Background: my wife breeds international competition-grade Maine Coon cats...I used to be bored to death at shows until I started hanging around the judges table.
Using probability and Bayes' Theorem in learning algorithms has been around since the 1960s.
I was looking into the deep learning celery diet earlier today.
Uber Buys a Mysterious Startup to Make Itself an AI Company
Many smart people in deep stealth.
Vicarious (company)
When has Peter Thiel ever been wrong?
I have a machine learning system which can make high level decisions based on zero data. It has named itself Deep Trump.
All brains generalize. It's pretty much what brains are best at.
That has less to do with being able to generalize and more to do with identifying what is "important", which of all the pieces of data are the ones to send a signal about. In fact, the fact that a dog can do those things illustrates a likelyhood that a dog can generalize, even if he is slow to figure out what to generalize about.
I don't want to hand you a set of balls and see what you do then. You seem to be using a slightly different definition of juggling than the article is, and the detail that interests me is that it doesn't occur to you to figure out how they are using it before making your pronouncement.
You sure do get butthurt and defensive easily.
> Dogs cannot generalize at all. They do not know if another animal is a dog, cat, zebra, see-saw, ball or anything else. To a dog, every dog, cat, human, car, squirrel is different.
It could theoretically be possible that dogs don't put other creatures in categories, that each individual is wholly distinct, not part of a group.
> which is why so many people think their dog is "racist". A dog raised by a black man will tend to bark at more white people than black people and vice versa.
This could also be possible, that dogs DO think in terms of categories, such as "black people" and "white people", rather than treating each individual as wholly distinct.
Either of your statements are possible, and they are direct opposites.
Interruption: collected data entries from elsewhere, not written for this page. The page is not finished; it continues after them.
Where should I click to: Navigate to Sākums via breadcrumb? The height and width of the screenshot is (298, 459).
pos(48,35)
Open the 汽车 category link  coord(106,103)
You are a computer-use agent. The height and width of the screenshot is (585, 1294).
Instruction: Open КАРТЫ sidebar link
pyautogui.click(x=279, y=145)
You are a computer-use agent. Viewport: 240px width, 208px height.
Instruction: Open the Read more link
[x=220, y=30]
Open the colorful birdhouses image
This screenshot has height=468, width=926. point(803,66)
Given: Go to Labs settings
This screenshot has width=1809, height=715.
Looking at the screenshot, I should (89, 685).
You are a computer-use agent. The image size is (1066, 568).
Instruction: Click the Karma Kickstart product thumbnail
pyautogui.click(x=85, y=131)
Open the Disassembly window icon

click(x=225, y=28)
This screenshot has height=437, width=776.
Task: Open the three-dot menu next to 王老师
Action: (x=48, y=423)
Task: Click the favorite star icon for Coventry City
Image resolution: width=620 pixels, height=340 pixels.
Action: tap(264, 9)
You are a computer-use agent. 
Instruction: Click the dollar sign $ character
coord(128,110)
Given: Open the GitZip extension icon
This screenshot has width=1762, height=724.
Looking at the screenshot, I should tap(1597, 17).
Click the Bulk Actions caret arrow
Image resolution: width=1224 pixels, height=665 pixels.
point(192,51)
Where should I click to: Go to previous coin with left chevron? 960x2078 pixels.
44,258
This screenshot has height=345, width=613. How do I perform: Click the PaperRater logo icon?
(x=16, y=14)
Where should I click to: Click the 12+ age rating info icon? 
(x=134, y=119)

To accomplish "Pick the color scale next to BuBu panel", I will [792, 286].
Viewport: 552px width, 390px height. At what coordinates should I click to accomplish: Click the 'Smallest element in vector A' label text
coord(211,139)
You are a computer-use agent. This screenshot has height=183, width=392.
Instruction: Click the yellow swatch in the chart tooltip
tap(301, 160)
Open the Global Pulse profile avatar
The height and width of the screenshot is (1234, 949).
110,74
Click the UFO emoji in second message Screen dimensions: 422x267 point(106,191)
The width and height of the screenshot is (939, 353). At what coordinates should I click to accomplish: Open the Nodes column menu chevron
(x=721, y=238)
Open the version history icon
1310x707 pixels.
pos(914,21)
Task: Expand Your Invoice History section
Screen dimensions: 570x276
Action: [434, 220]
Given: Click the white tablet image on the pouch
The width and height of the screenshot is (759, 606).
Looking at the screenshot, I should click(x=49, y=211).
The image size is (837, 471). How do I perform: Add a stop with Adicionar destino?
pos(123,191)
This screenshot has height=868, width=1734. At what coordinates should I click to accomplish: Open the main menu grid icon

If one is true, the other is completely false.
Whether or not that is descriptive of me, so what if it is?
Not entirely, but so far I have encountered nothing to suggest that the learning curve will be particularly steep, but I have a lot of projects and have health problems and depression to deal with.
Get over it
I don't want to hand you a set of balls and see what you do then.
I keep mine in my pants. I wear boxers so they can hang nice and loose.
You seem to be using a slightly different definition of juggling than the article is, and the detail that interests me is that it doesn't occur to you to figure out how they are using it before making your pronouncement.
WOOOSH!
Well, since I don't get the point of the joke, would you care to enlighten me?